Hansen und sein Team untersuchten u.a. globale Temperaturdaten der letzten hundert Jahre: Daten meteorologischer Stationen, von Schiffen und von Satellitenbildern.

Ein Ergebnis: Die Erde hat sich in den letzten 30 Jahren um ungefähr 0,2 Grad Celsius pro Jahrzehnt erwärmt. Damit bestätigen der US-Klimaexperte Hansen und seine Kollegen eigene Vorhersagen aus den 1980er Jahren.
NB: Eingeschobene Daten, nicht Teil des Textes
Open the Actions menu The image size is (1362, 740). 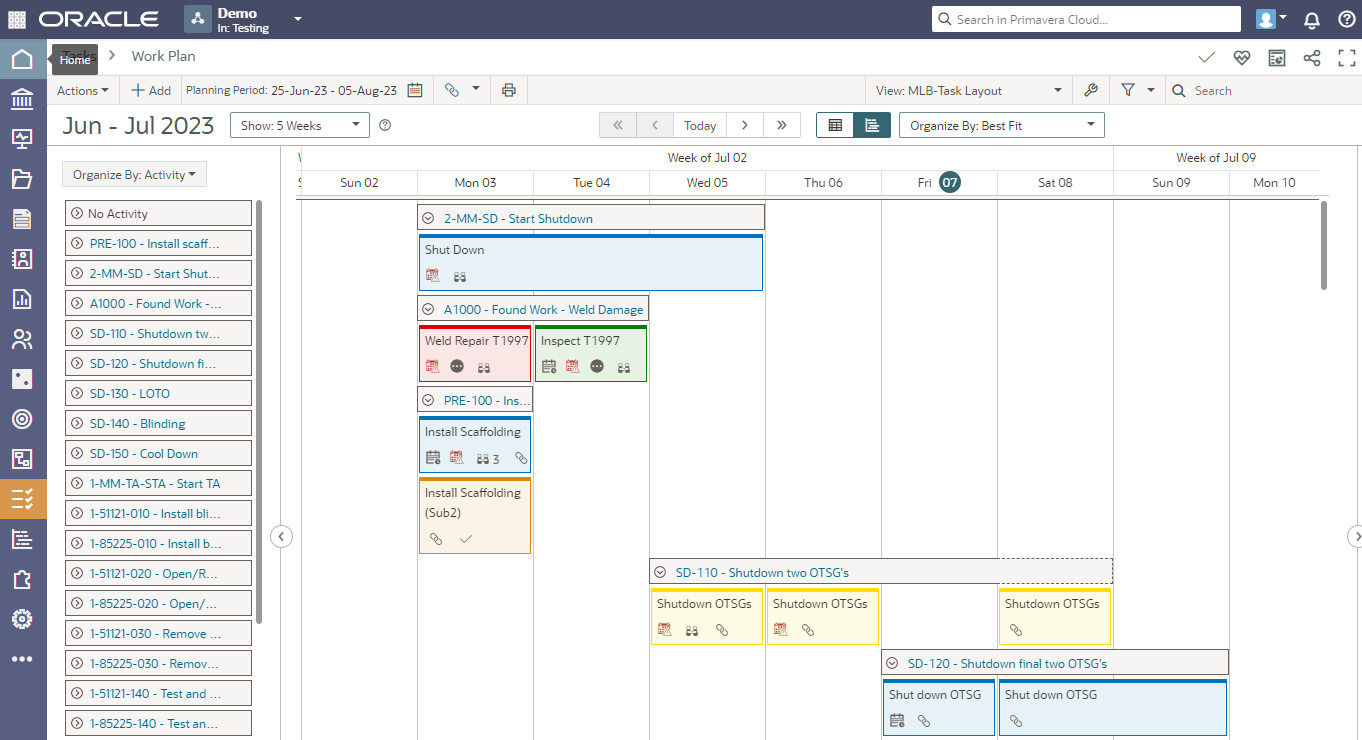(82, 90)
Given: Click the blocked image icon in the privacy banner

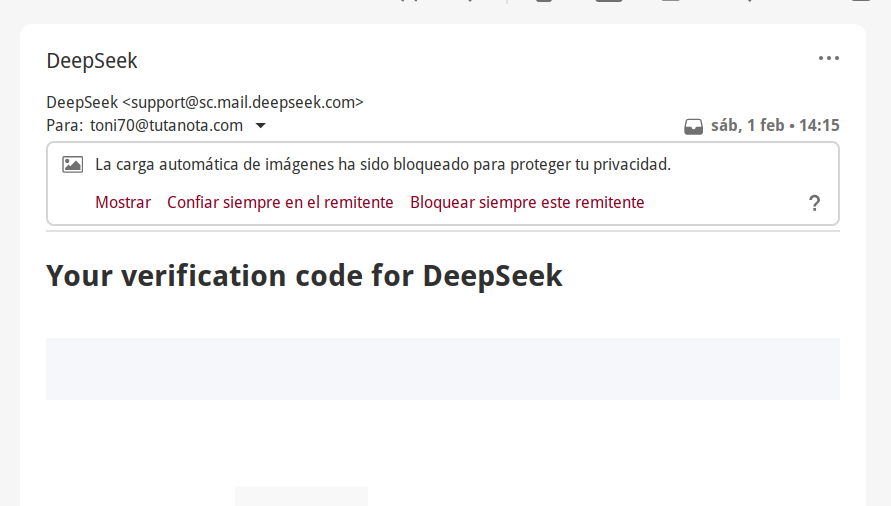Looking at the screenshot, I should coord(72,165).
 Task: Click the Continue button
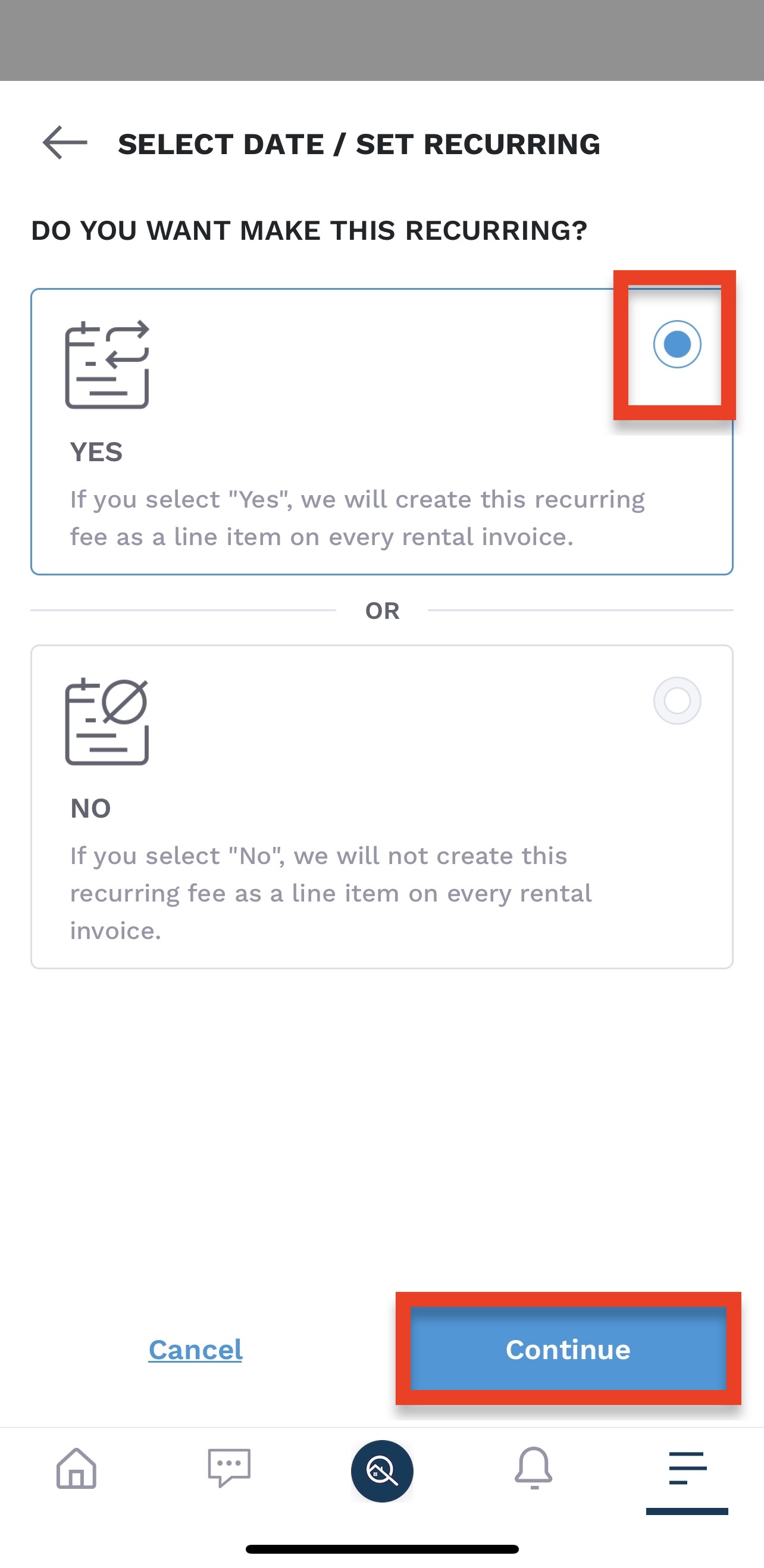click(568, 1350)
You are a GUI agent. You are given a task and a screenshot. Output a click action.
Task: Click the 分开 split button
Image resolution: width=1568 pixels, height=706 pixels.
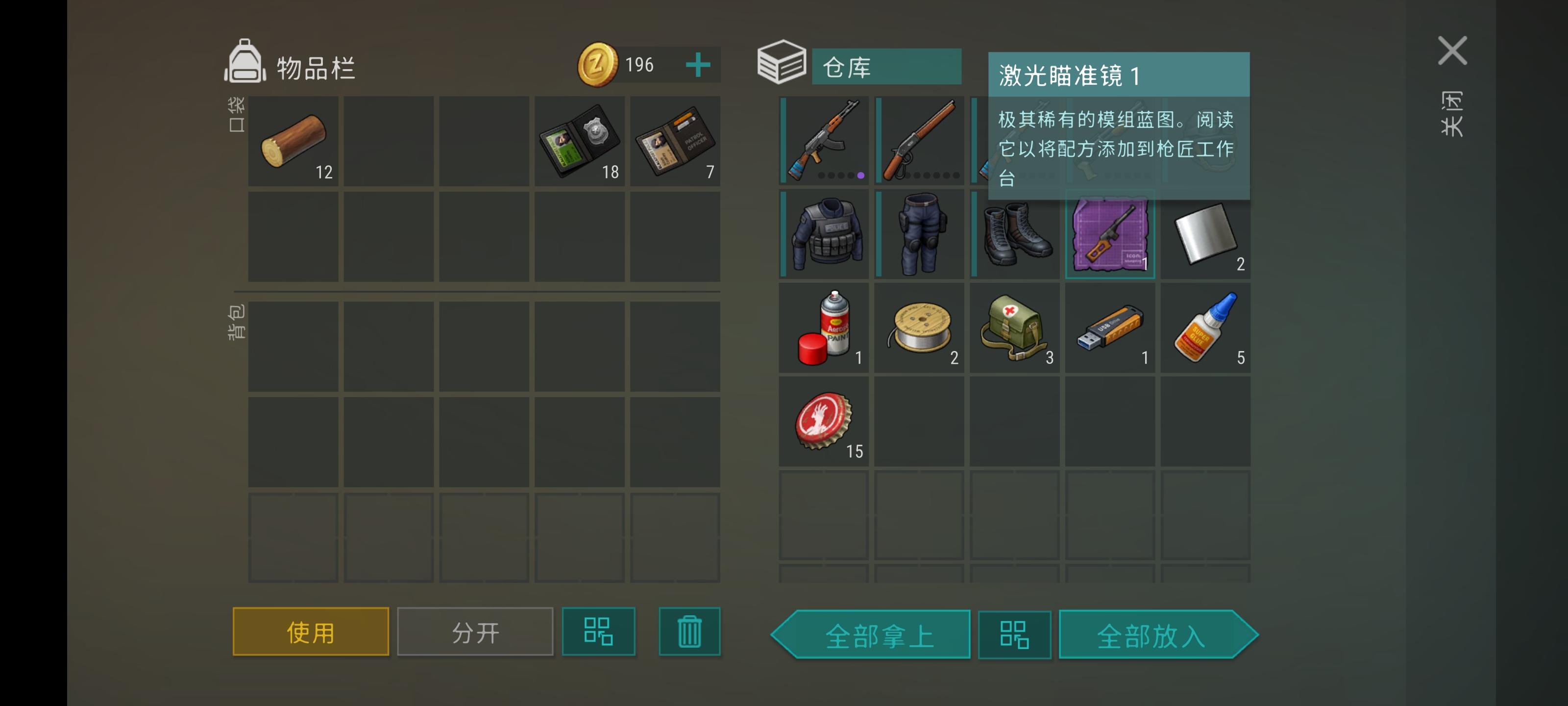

Damalige Berechnungen mittels Klimasimulationen berücksichtigten bereits die schwankenden Konzentrationen von Treibhausgasen.

Damalige Vorwürfe mangelnder Qualität - so etwa von dem amerikanischen Schriftsteller und Regisseur Michael Crichton ("State of Fear", 2004), der die Klimamodelle als "zu 300 Prozent falsch" bezeichnete -, würden damit wohl entkräftet. In den letzten Jahrzehnten seien die durch den Menschen verursachten Treibhausgasemissionen der dominante Faktor für einen Klimawandel gewesen.

Es zeigt sich laut Hansen auch, "dass wir uns einem gefährlichen Maß von menschengemachter Verschmutzung genähert haben".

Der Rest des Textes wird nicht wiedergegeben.